La vida de película de Astrid de Noruega, que cumple 94 años: una tiara británica y una princesa que fue primera dama
La Casa Real noruega ha querido aparcar por un día todas las crisis para felicitar a uno de sus miembros más queridos. Con permiso del rey Harald, su hermana, la princesa Astrid, es muy popular. Este jueves cumple 94 años y se ha conmemorado con una foto en la que la Princesa luce más royal que nunca con tiara, joyas históricas que la conectan con Reino Unido y la mejor de sus sonrisas, que dan muestras de la alegría y la vitalidad no están reñidas con la edad y que todo es una cuestión de actitud.
"¡Feliz cumpleaños, princesa Astrid! La princesa Astrid cumple hoy 94. Le deseamos una buena celebración de día!" ha escrito el perfil social de la monarquía nórdica, junto con una fotografía de la Princesa, con una amplia sonrisa, vestida de gala con un increíble aderezo de turquesa y varias condecoraciones.
Las joyas que lleva Astrid de Noruega, quien a pesar de su avanzada edad sigue representando al monarca y a la Casa Real, pertenecieron a la reina Alejandra de Reino Unido (anteriormente Alejandra de Dinamarca), madre de la reina Maud de Noruega, abuela del rey Harald y de Astrid. Además, lleva la orden de San Olav y varias medallas de las Órdenes de la Familia Real de su abuelo, su padre y su hermano sobre un vestido blanco ligero y vaporoso con estrellas.
Nacida el 12 de febrero de 1932, Astrid (por su tía la reina Astrid de Bélgica) Maud Ingeborg (por sus dos abuelas) a los nueve años huyó con la Familia Real cuando Alemania invadió noruega en 1940. Durante los siguientes cinco años vivió a las afueras de Washington hasta que en 1945 regresaron a la patria. Cuando su madre, la princesa heredera Martha, murió en 1954, la princesa Astrid se convirtió en la primera dama de Noruega con tan solo 22 años, acompañando a su padre, que se había quedado viudo. Ocupó este cargo hasta que su cuñada, la entonces princesa heredera Sonia, asumió el cargo en 1968.

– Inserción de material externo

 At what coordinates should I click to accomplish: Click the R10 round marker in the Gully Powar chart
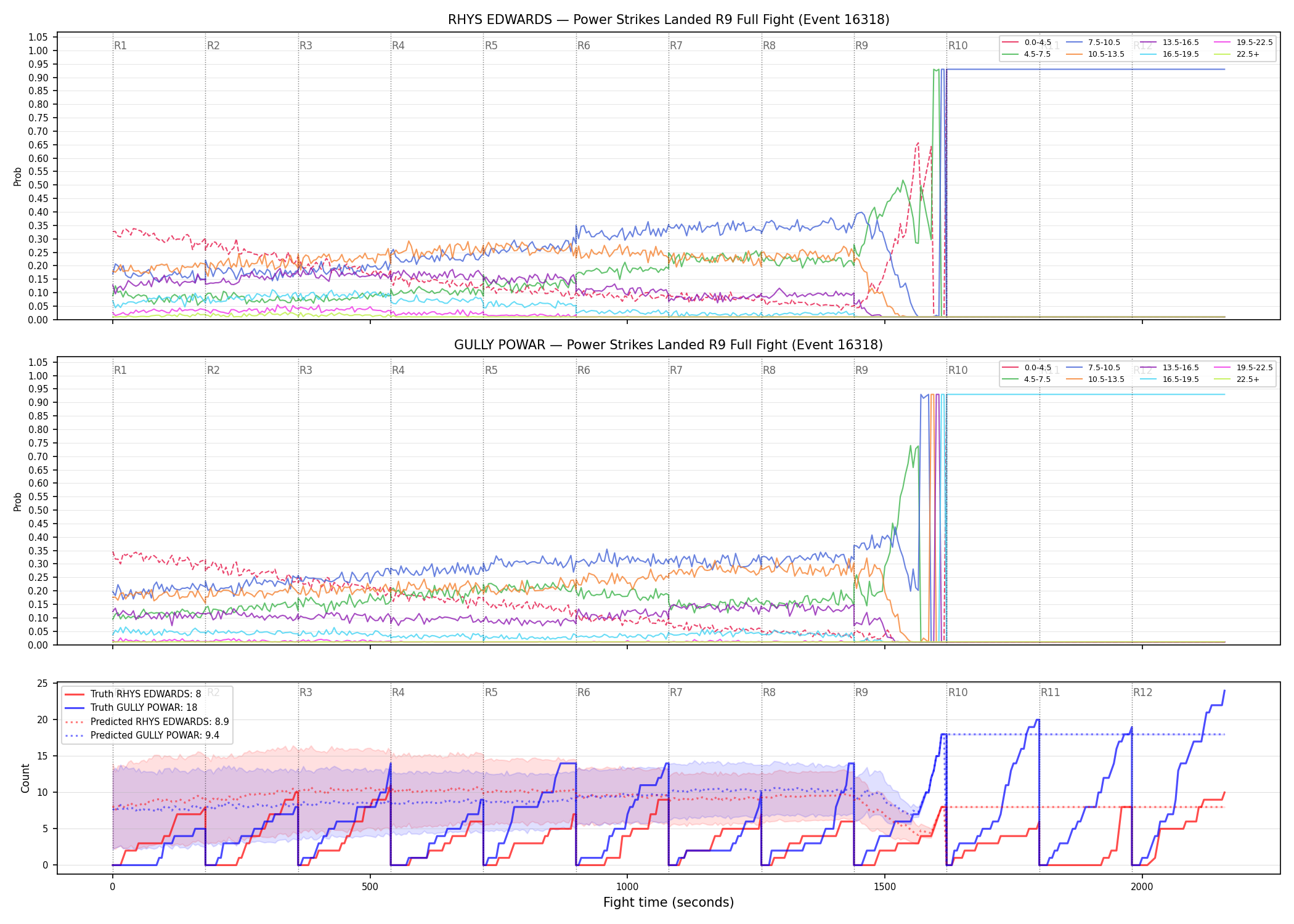coord(958,370)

En 1961, la princesa Astrid se casó con Johan Martin Ferner en la iglesia de Asker y juntos tuvieron cinco hijos: Catherine, Benedikte, Alexander, Elisabeth y Carl Christian. En 2015 se quedó viuda, pero ha seguido con una vida muy activa. Es una apasionada del deporte y el atletismo y no se pierde una competición desde la grada. Rara vez se ve a la princesa sin su perrita, Wilma. Los perros le han acompañado toda su vida desde que sus padres le regalaron el primero cuando tenía dos años.